* **Stored data**:
= Beginning of Section =

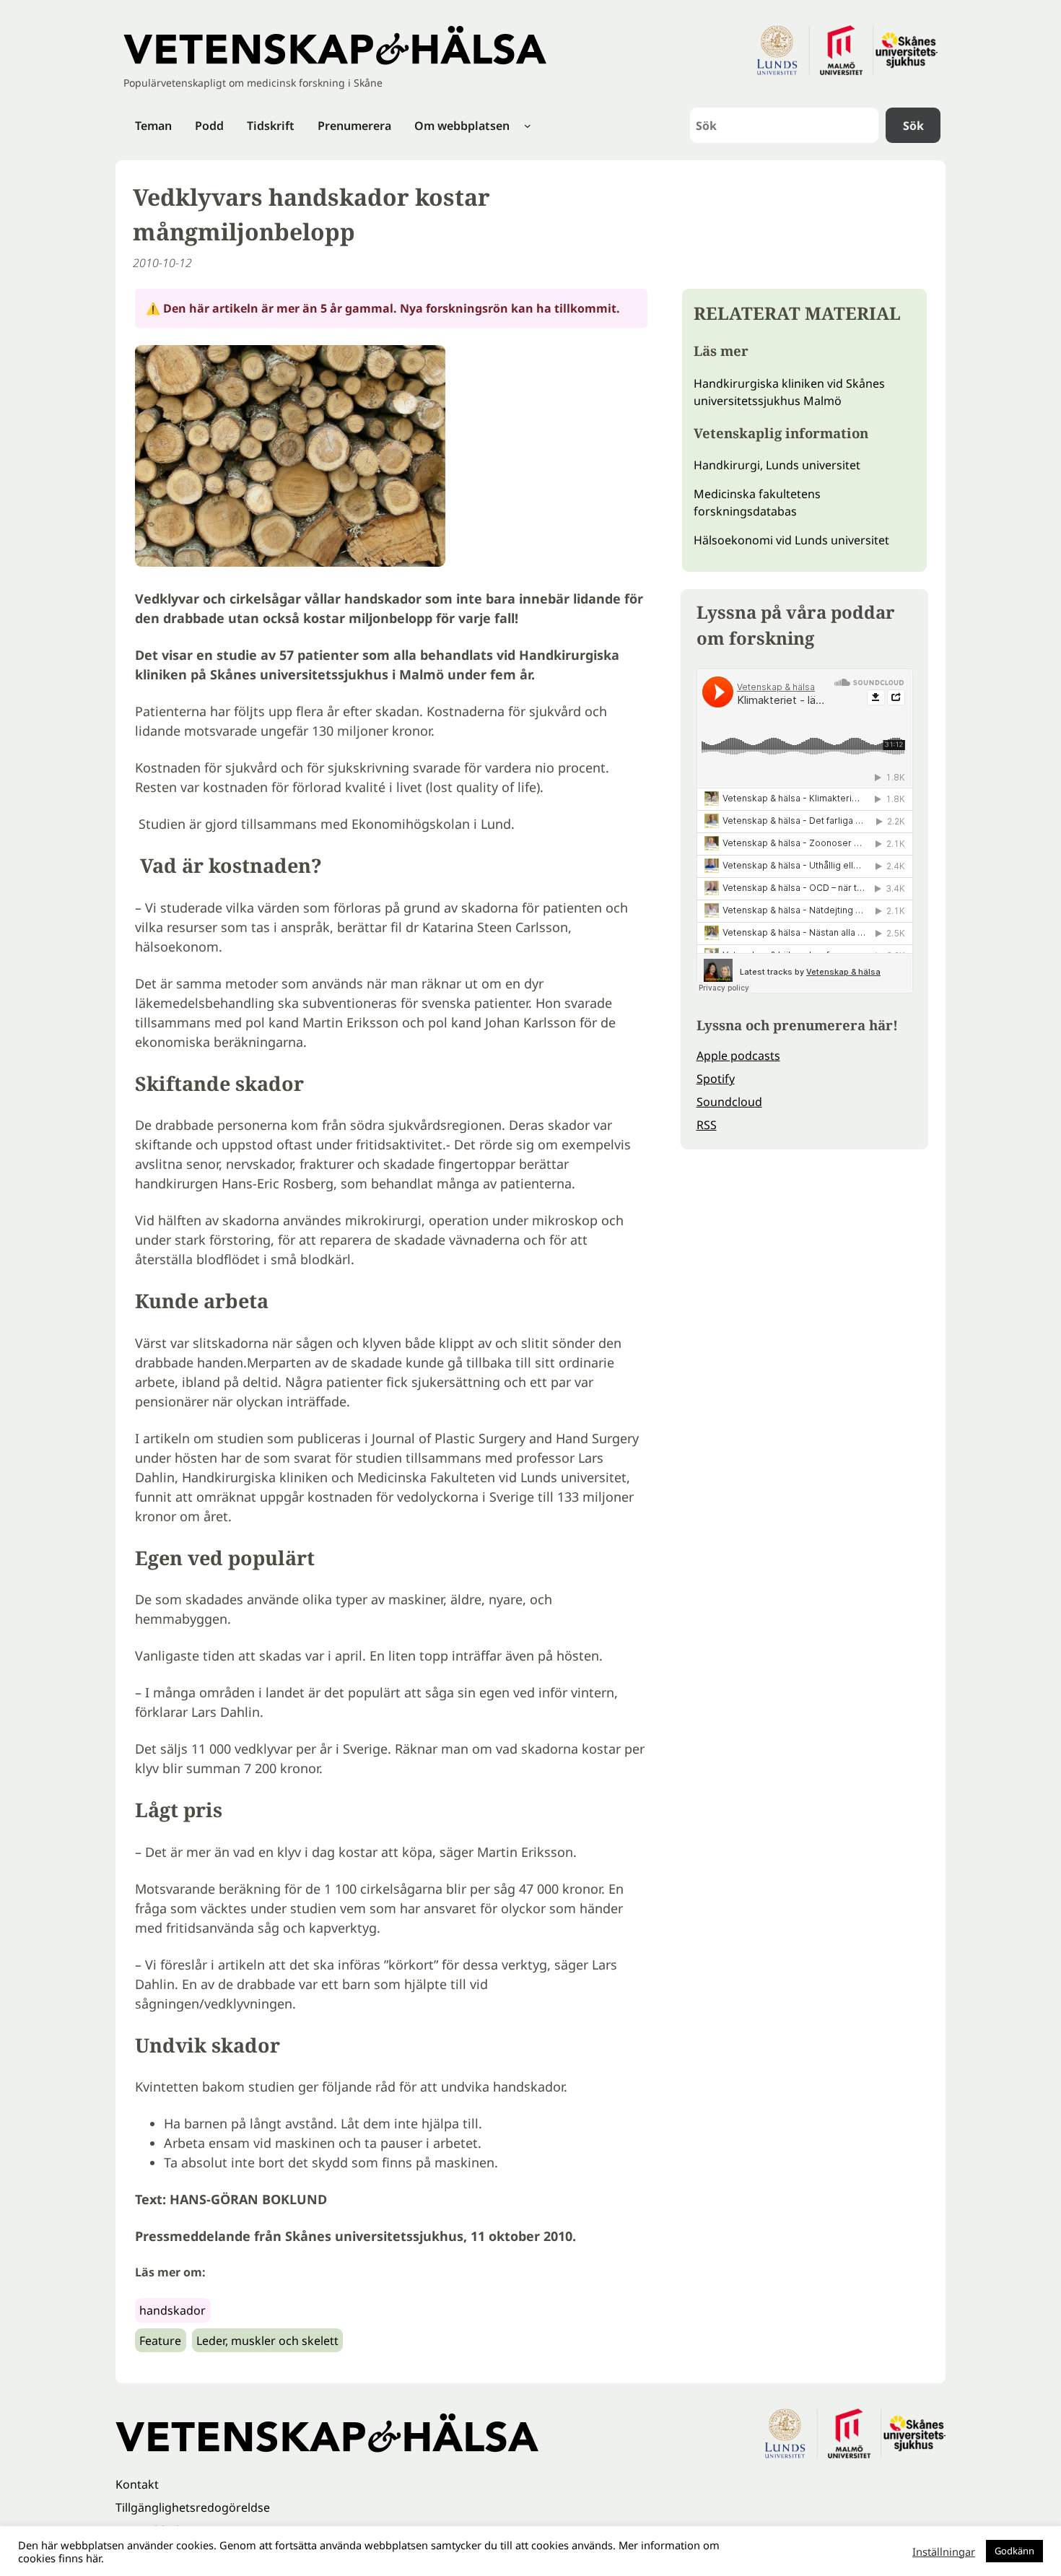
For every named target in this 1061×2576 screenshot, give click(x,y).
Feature (160, 2341)
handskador (172, 2310)
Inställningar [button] (943, 2551)
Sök (913, 126)
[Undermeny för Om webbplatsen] (527, 125)
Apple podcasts (738, 1055)
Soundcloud (729, 1102)
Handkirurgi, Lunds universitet (777, 465)
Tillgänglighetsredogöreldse (192, 2507)
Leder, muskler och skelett (267, 2341)
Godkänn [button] (1014, 2550)
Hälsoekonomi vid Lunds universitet (791, 540)
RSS (707, 1125)
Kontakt (137, 2484)
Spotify (716, 1079)
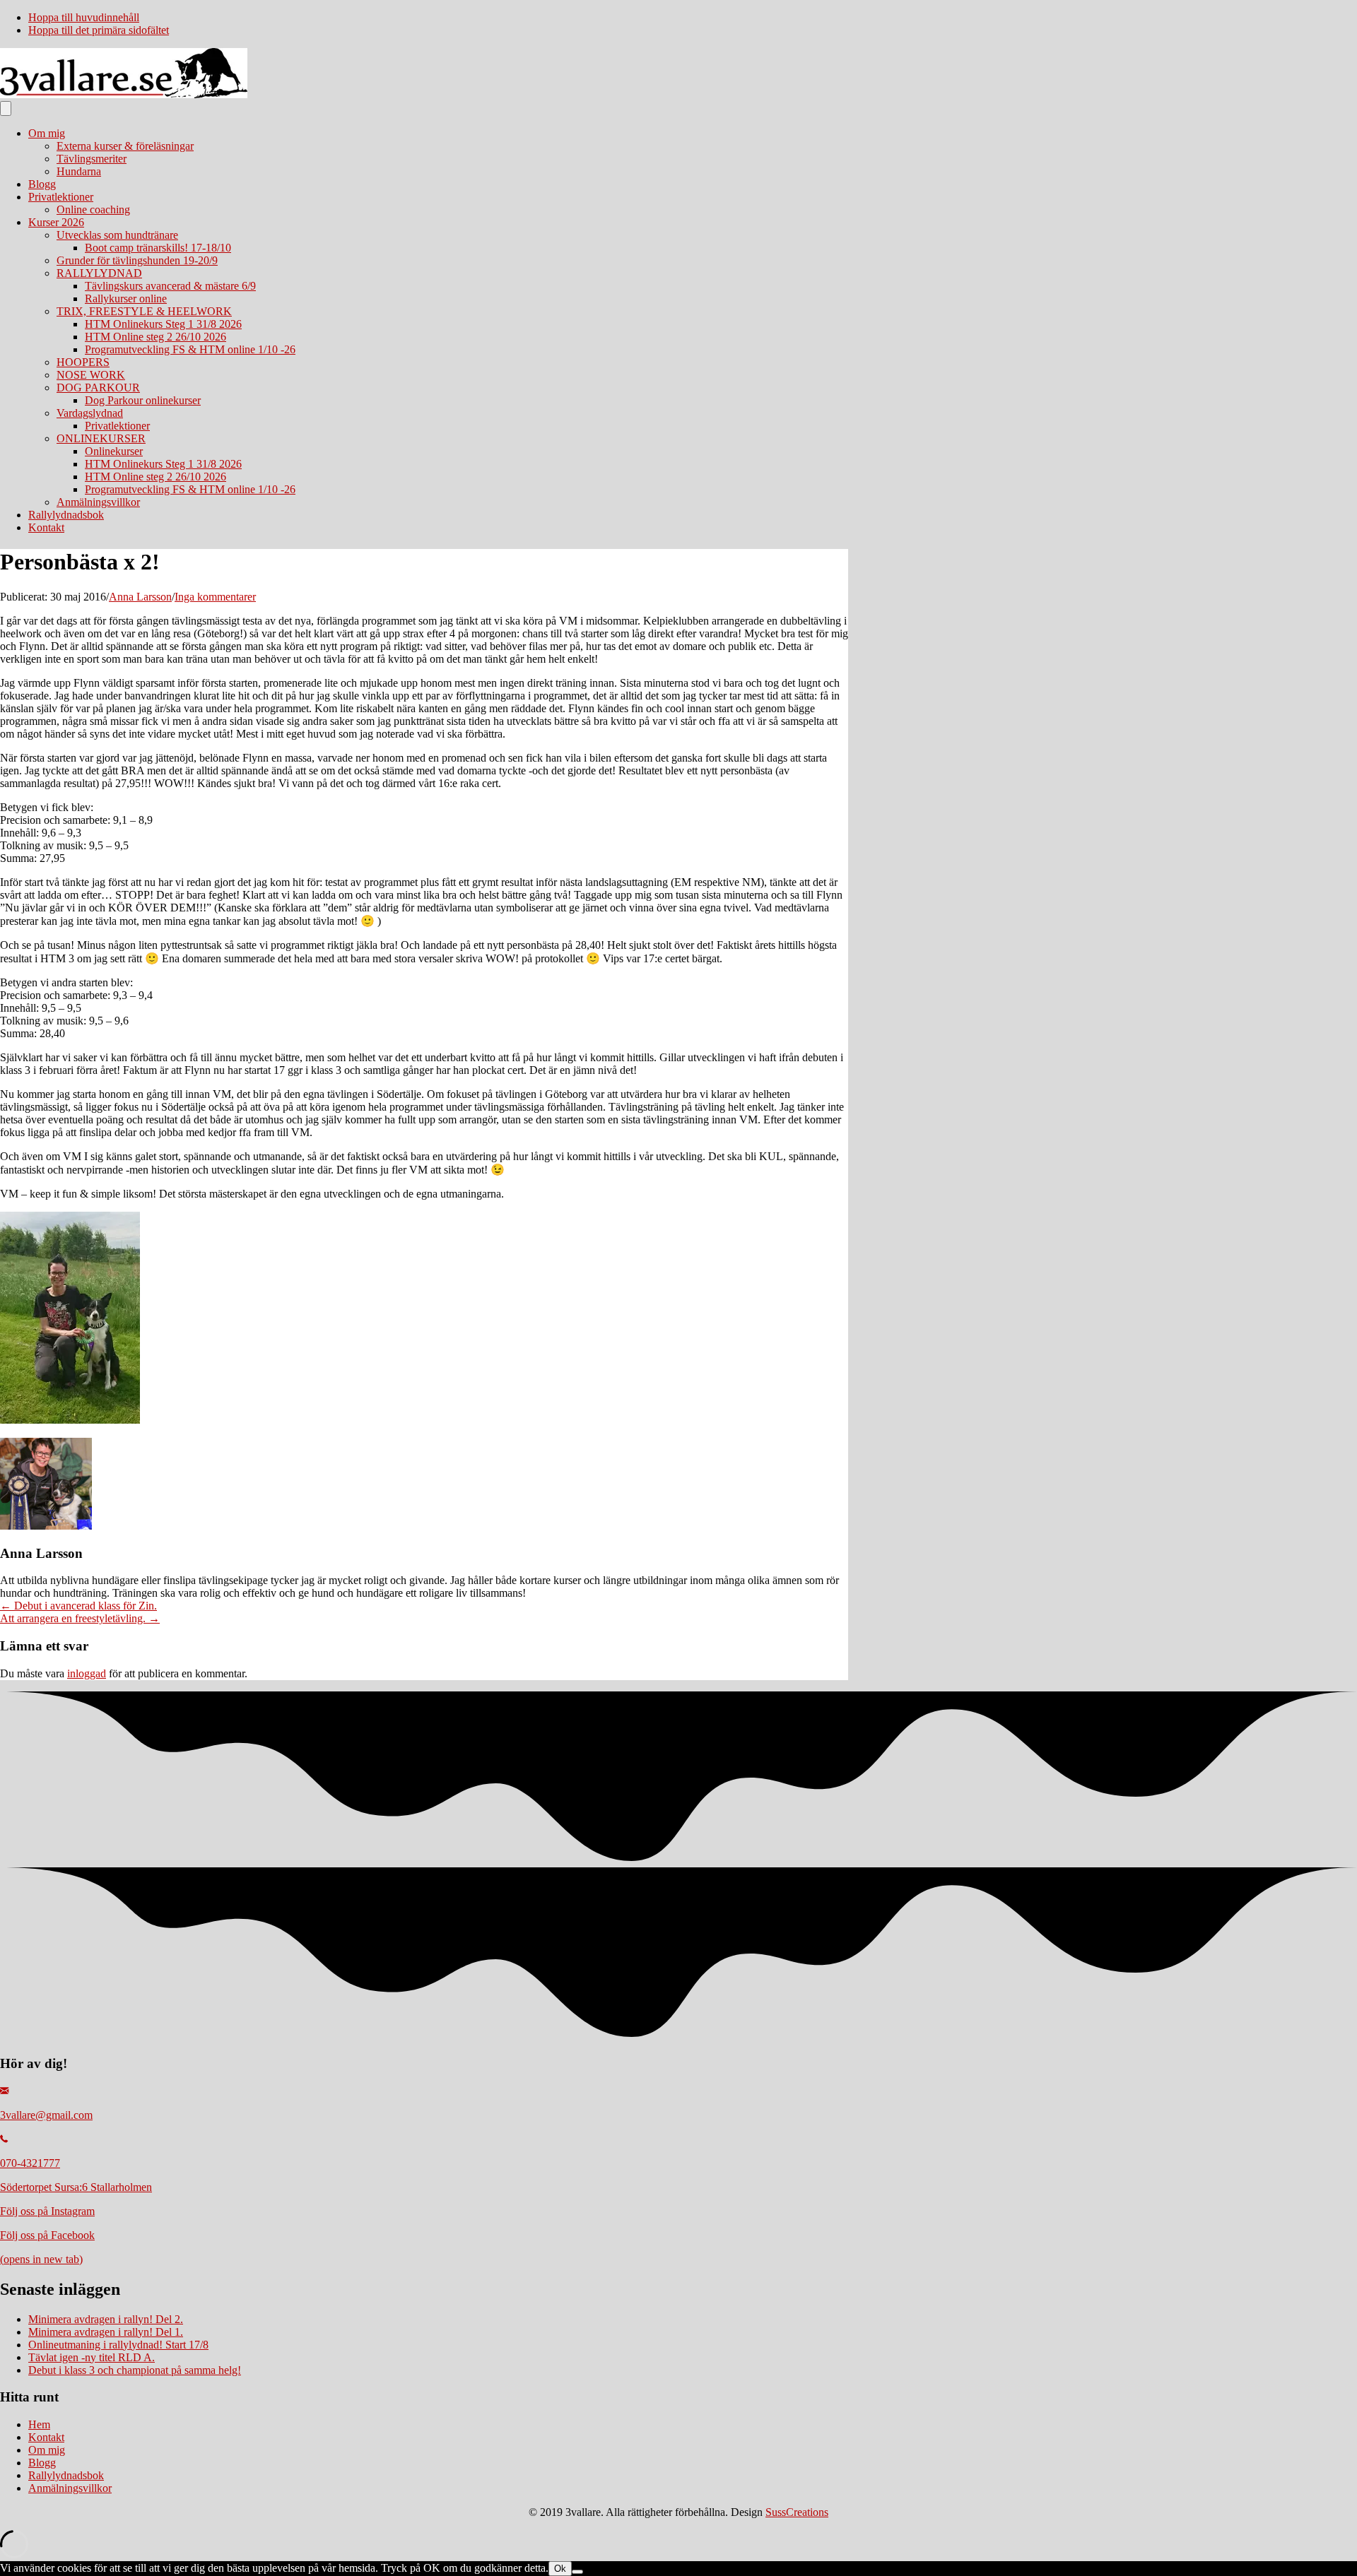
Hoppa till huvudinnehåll (83, 17)
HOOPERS (83, 362)
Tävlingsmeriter (92, 159)
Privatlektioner (60, 197)
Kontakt (46, 527)
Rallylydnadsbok (66, 515)
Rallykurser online (126, 299)
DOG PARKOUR (98, 388)
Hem (39, 2424)
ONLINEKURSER (101, 438)
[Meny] (5, 108)
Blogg (42, 184)
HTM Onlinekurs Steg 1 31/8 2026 (163, 324)
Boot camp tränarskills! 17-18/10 (158, 248)
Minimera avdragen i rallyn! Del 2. (105, 2319)
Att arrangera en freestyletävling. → (80, 1618)
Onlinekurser (114, 451)
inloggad (86, 1673)
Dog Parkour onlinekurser (143, 400)
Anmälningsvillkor (98, 502)
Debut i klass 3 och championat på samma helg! (134, 2370)
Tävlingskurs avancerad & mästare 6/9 (170, 286)
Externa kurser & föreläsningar (125, 146)
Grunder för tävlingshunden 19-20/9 (137, 260)
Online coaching (93, 209)
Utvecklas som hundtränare (117, 235)
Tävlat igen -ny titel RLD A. (91, 2357)
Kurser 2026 (56, 222)
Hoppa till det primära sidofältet (98, 30)
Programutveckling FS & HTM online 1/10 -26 (190, 349)
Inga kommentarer (215, 597)
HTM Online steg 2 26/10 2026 (155, 337)
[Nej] (577, 2572)
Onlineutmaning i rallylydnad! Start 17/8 (118, 2345)
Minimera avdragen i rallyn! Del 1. (105, 2332)
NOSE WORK (91, 375)
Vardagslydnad (90, 413)
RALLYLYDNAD (99, 273)
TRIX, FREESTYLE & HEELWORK (144, 311)
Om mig (46, 133)
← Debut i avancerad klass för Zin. (78, 1606)
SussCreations (796, 2512)
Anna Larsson (140, 597)
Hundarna (79, 171)
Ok (560, 2568)
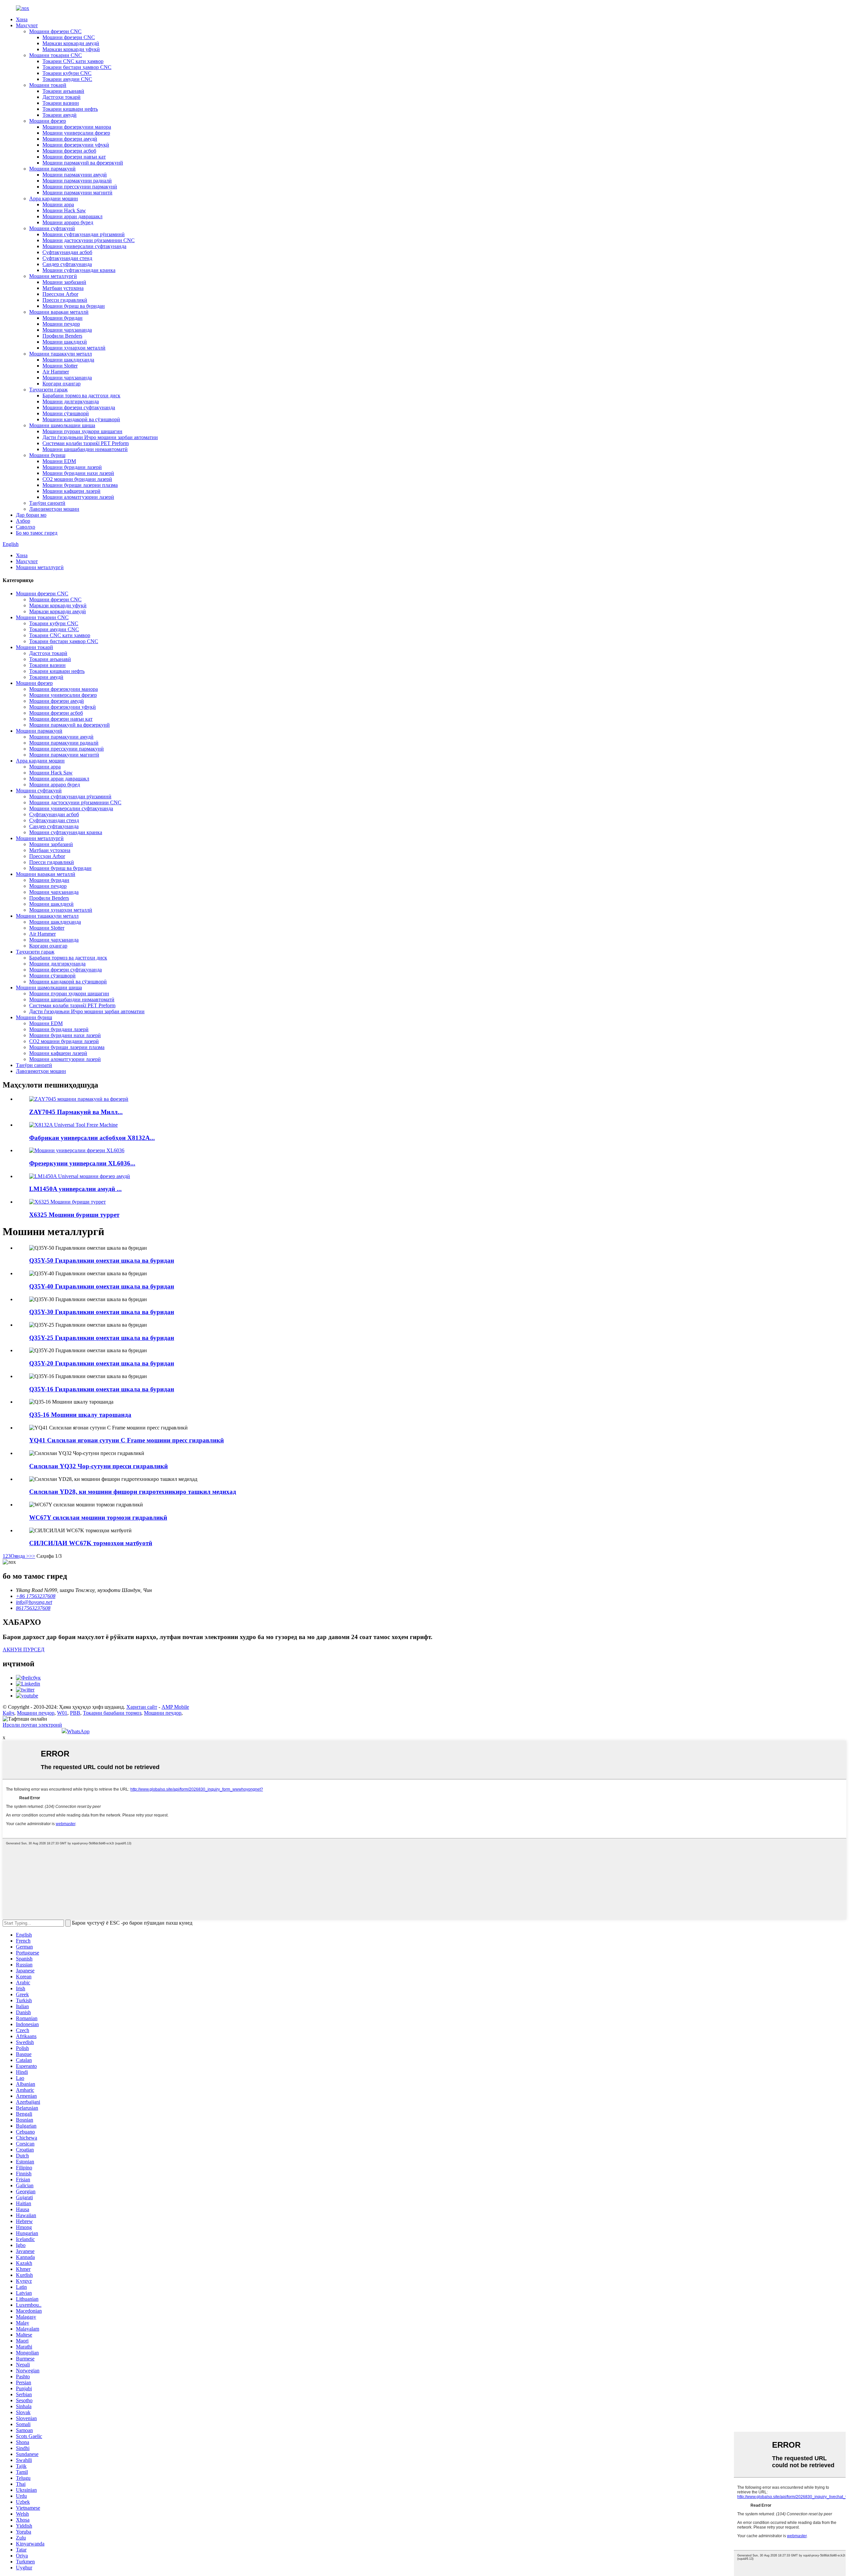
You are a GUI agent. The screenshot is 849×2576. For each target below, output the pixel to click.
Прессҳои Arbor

= End of Section =

* **PROBLEM DESCRIPTION**: Set down only the lines above that fall between the line holding "Minimera avdragen i rallyn! Del 2." and the line holding "Externa kurser & föreläsningar (125, 146)", inclusive, keeping each exact.

* **YOUR SOLUTION**:
Minimera avdragen i rallyn! Del 2. (105, 2319)
Att arrangera en freestyletävling. → (80, 1618)
Onlinekurser (114, 451)
inloggad (86, 1673)
Dog Parkour onlinekurser (143, 400)
Anmälningsvillkor (98, 502)
Debut i klass 3 och championat på samma helg! (134, 2370)
Tävlingskurs avancerad & mästare 6/9 (170, 286)
Externa kurser & föreläsningar (125, 146)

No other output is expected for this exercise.